I think Joanna would agree with me saying it was a fantastic and totally unique experience. While she had to leave the project at the beginning of May (for her internship at this very magazine!) I continued on and finished the cataloguing a month later. The building at 142 Dundas is still under construction, but readers can get some insight into the project by reading the London Free Press article found here: http://www.lfpress.com/news/london/2010/10/12/15663991.html
. Sharon still hopes to put on a display of the artifacts once the building has been completed.
So, what did I do then? My contract at Ivey had ended, along with my job with Hassan Law Offices. I have to admit that while I was aching for a job in the fall, after I had worked two simultaneously I was glad for the break. I knew I would be returning to Western for the library science program in the fall, and my partner and I had decided to take the summer to travel. After a year of some ups and downs we indulged ourselves in the sights and sounds of central Europe, visiting Austria, Germany, and the Czech Republic. I drooled over some amazing baroque libraries, and dragged my science-major partner from one fabulous museum to another (in my defense, he does appreciate history). On my travels I did truly realize how the Public History program has been a wonderful education for me. I no longer step into a museum or heritage site like any other visitor but critically assess each one as part of a broader fabric of interpreting history to a global audience.

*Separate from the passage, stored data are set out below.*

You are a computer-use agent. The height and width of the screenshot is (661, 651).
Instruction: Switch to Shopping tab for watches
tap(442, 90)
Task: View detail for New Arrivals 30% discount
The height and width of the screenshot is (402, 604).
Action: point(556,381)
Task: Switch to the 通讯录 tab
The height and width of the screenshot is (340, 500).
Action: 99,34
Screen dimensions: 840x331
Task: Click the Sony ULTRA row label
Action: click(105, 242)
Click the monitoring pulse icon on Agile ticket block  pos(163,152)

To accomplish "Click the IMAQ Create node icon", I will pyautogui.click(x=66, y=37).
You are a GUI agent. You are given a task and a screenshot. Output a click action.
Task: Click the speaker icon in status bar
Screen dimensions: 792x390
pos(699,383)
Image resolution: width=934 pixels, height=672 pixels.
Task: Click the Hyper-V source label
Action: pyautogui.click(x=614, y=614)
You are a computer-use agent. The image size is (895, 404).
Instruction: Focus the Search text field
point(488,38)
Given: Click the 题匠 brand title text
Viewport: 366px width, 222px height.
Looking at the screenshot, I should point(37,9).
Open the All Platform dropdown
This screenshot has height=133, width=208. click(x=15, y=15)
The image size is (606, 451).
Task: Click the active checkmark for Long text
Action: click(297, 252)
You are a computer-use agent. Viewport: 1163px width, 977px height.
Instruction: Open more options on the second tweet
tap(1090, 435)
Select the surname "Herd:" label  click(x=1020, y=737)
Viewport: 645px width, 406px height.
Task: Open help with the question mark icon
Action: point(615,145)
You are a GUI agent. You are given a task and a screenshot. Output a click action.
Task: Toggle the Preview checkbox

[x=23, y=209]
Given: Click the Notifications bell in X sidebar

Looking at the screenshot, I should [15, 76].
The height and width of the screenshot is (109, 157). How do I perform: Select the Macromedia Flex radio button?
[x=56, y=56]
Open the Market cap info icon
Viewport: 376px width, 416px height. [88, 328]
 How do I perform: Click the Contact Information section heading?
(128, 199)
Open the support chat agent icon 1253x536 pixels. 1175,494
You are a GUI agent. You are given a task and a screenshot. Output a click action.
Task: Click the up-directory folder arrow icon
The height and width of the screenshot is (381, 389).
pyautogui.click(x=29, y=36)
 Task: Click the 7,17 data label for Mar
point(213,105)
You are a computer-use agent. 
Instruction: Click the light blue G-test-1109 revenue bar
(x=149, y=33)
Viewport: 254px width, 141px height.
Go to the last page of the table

While it wasn't the last step in my academic career, it really was a crucial one in providing a solid foundation in the field and giving me an exposure to all facets of Public History so that I found a new direction for where I want to take my career. My interest in Archives has led me to the area of library science where I know that my Public History degree will serve me well.
So that's what I did with my year in between degrees. I hope that it hasn't discouraged those interested in the field or newly entering it, but rather shown you the broad range of things you may find yourself doing after you graduate. You might end up working in a job you thought was unrelated, but I found that I used some of the skills I learned in Public History when I was working at a business school.
And I think that, if you have a love of history, you'll always find a way to keep it in your life, whether it's in a career or volunteering or even blogging about it.